Uma gestação mexe com os hormônios, com a rotina, com as prioridades. Mas no caso de Luciana Eleonora Nunes Gracino, 39, a gravidez mexeu com o coração. Trata-se de uma jornada ao passado. Luciana, moradora de Santos (SP) mergulha em sua própria história, que tem em seu nascimento como o ponto mais indecifrável. Adotada ao nascer, Luciana decidiu conhecer sua história real. Embora sempre tivesse essa curiosidade, foi ao descobrir grávida que a vontade cresceu.
“Quando eu era pequena, minha mãe sempre falou que eu era filha do coração dela. Então nunca tive problema de lidar com isso, com o fato de ser adotada. Pra mim sempre foi natural. Minha mãe dizia sempre que mãe biológica tinha morrido, só que quando eu comecei a crescer, ela mudou a história”, contou.
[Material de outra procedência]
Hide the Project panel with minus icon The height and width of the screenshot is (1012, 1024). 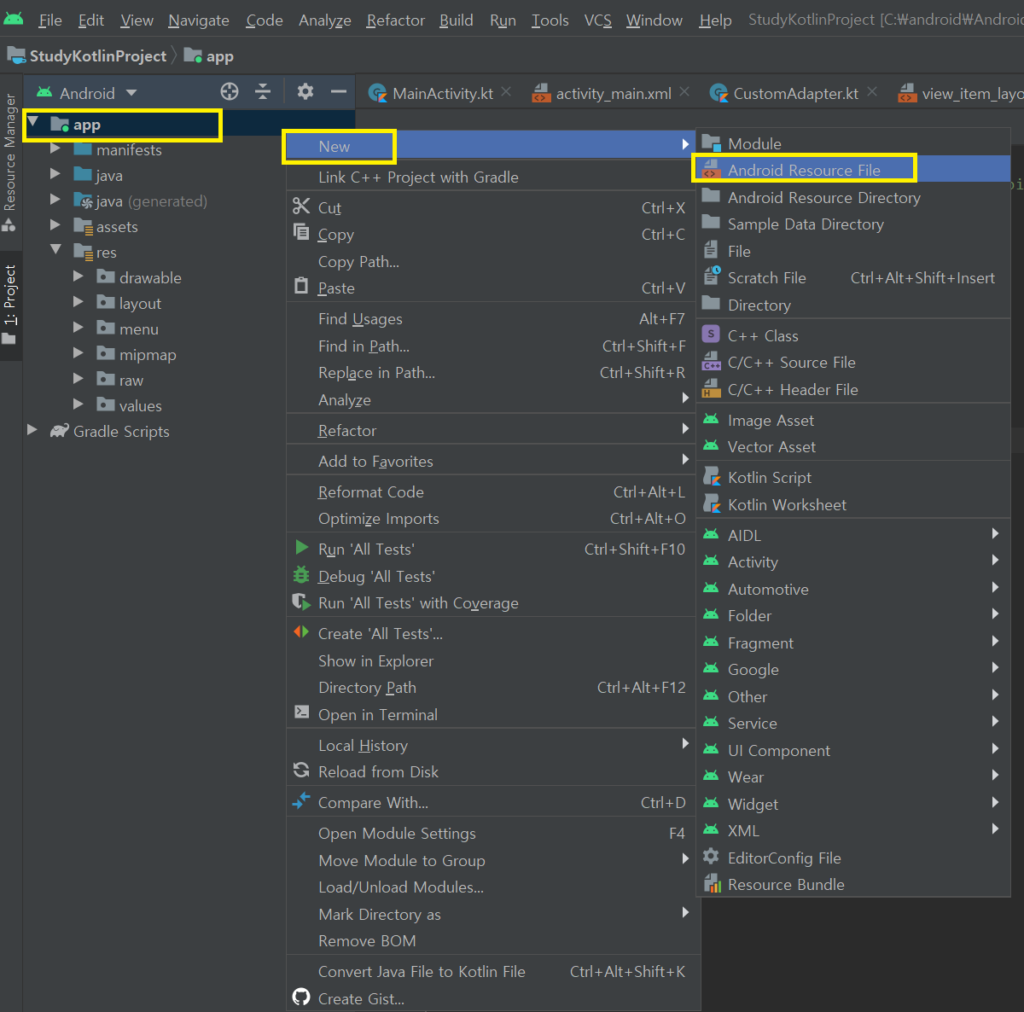point(338,92)
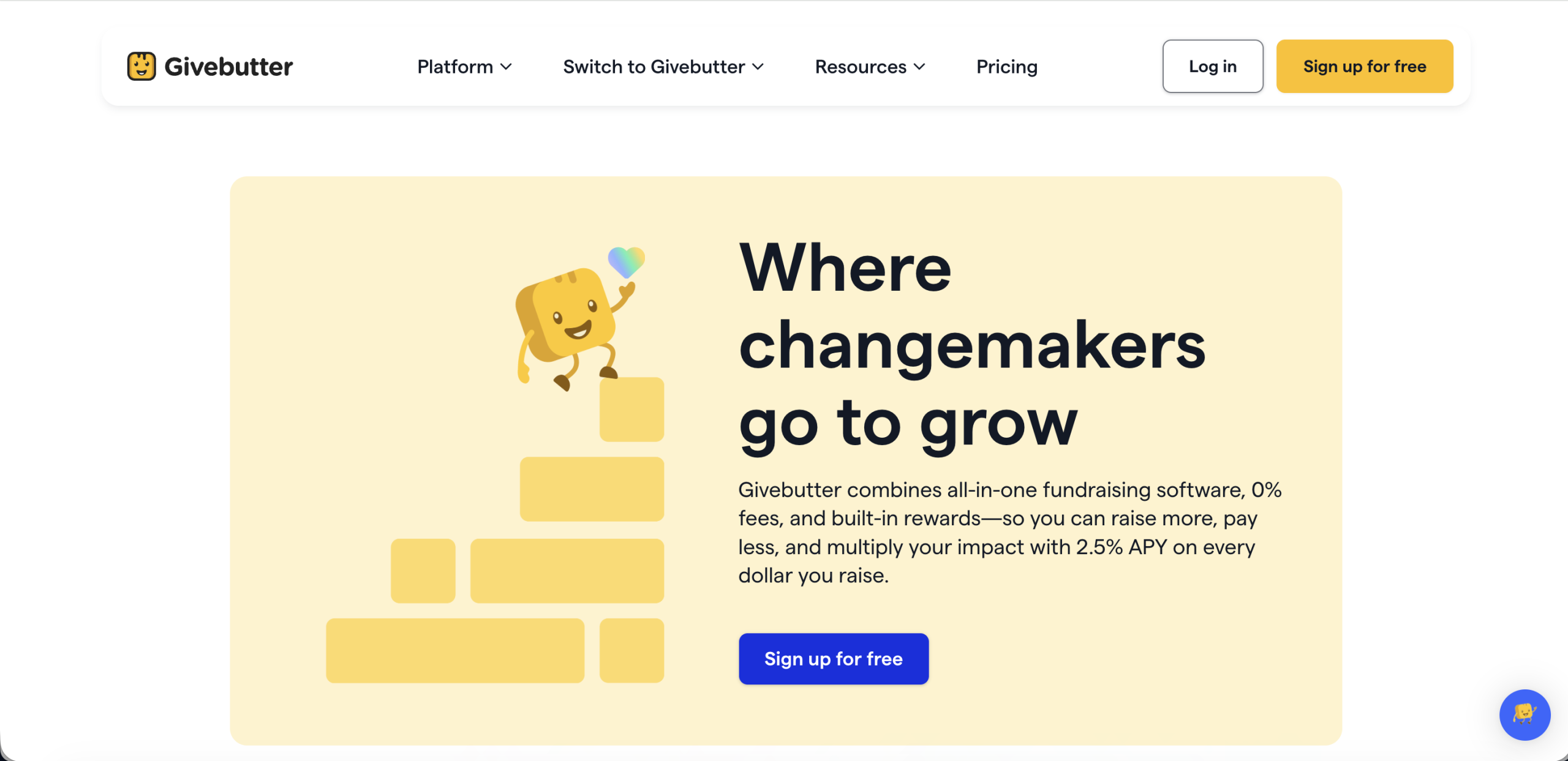Open the Pricing page from the navbar
Image resolution: width=1568 pixels, height=761 pixels.
(1006, 66)
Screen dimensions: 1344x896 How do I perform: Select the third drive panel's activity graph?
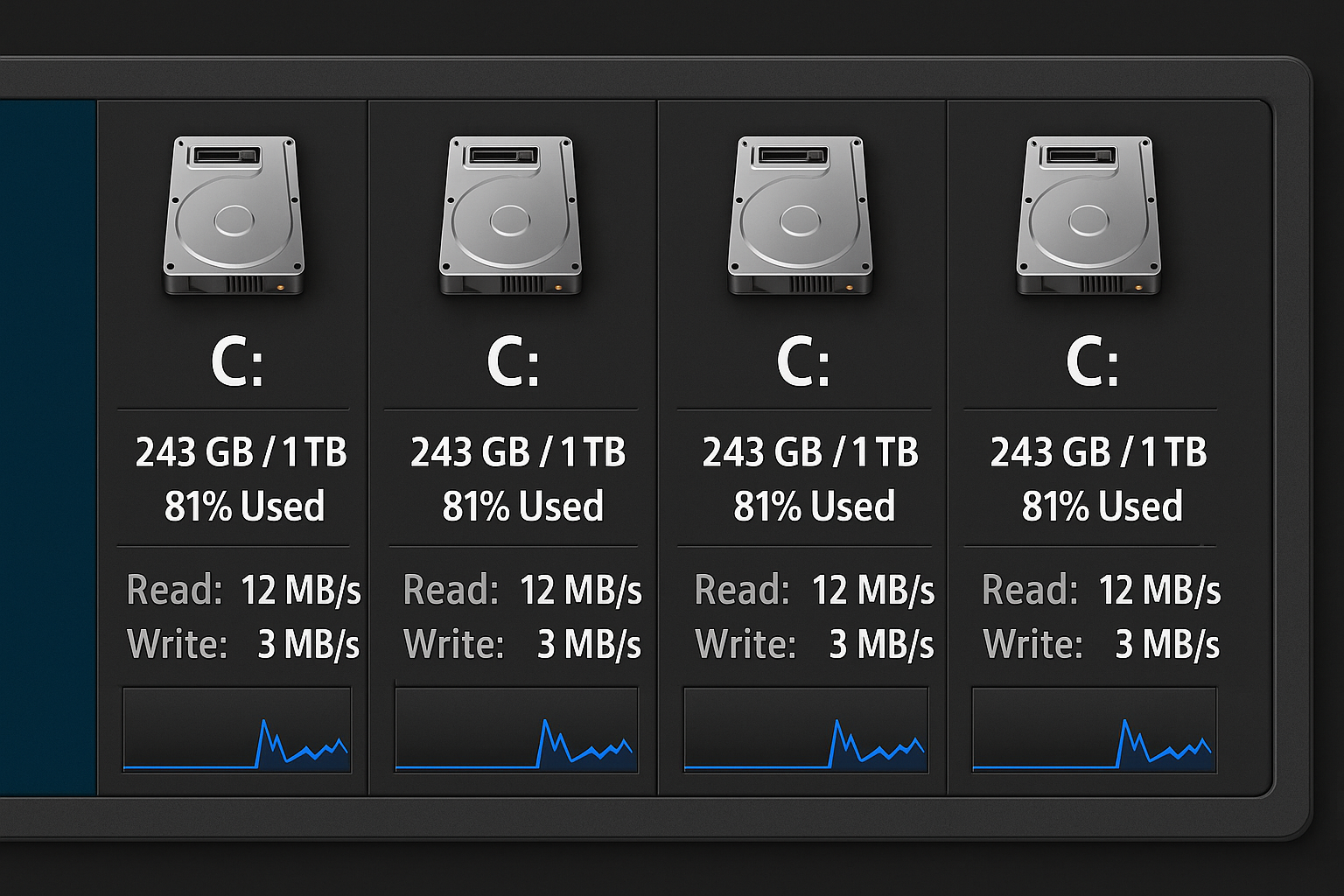click(x=805, y=731)
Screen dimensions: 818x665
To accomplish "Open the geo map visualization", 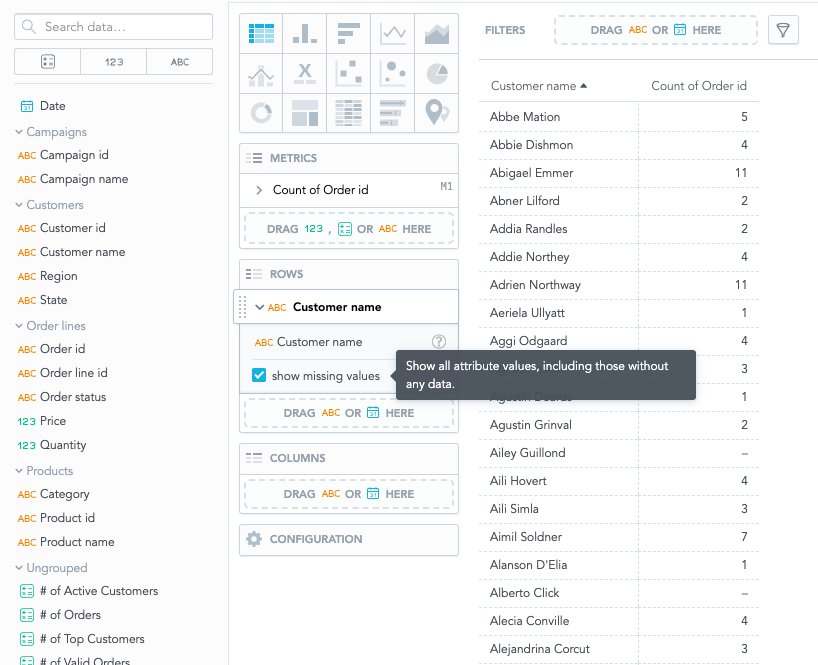I will [x=437, y=112].
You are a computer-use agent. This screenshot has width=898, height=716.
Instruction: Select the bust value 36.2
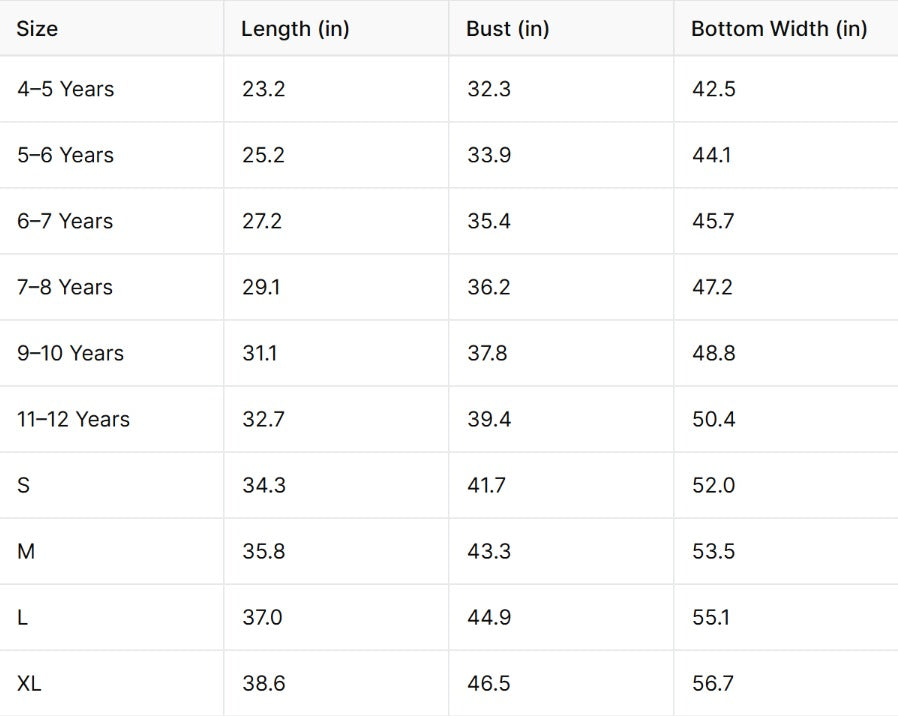coord(488,287)
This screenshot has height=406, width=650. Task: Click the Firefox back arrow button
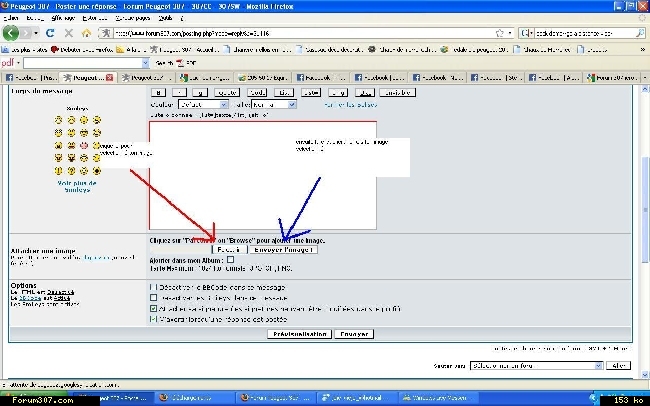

Até bem pouco tempo, Luciana sabia apenas que sua mãe, solteira, tentou por cerca de uma década a adoção legal. Nenhuma teve sucesso. “Um dia ela conheceu uma pessoa que falou que ela tinha conseguido adotar uma criança no Sul. Ela decidiu ir para o Sul e contou que ficou numa cidade distante”, lembra.
A ‘cidade distante’ seria Porto União, conforme Luciana. Ela só descobriu a real localização de seu nascimento no final de 2019, depois de publicar sua história na internet e em alguns canais da imprensa. Oficialmente ela é paulista, registrada cinco dias após seu nascimento, com data de nascimento marcada no calendário em 20 de maio de 1980.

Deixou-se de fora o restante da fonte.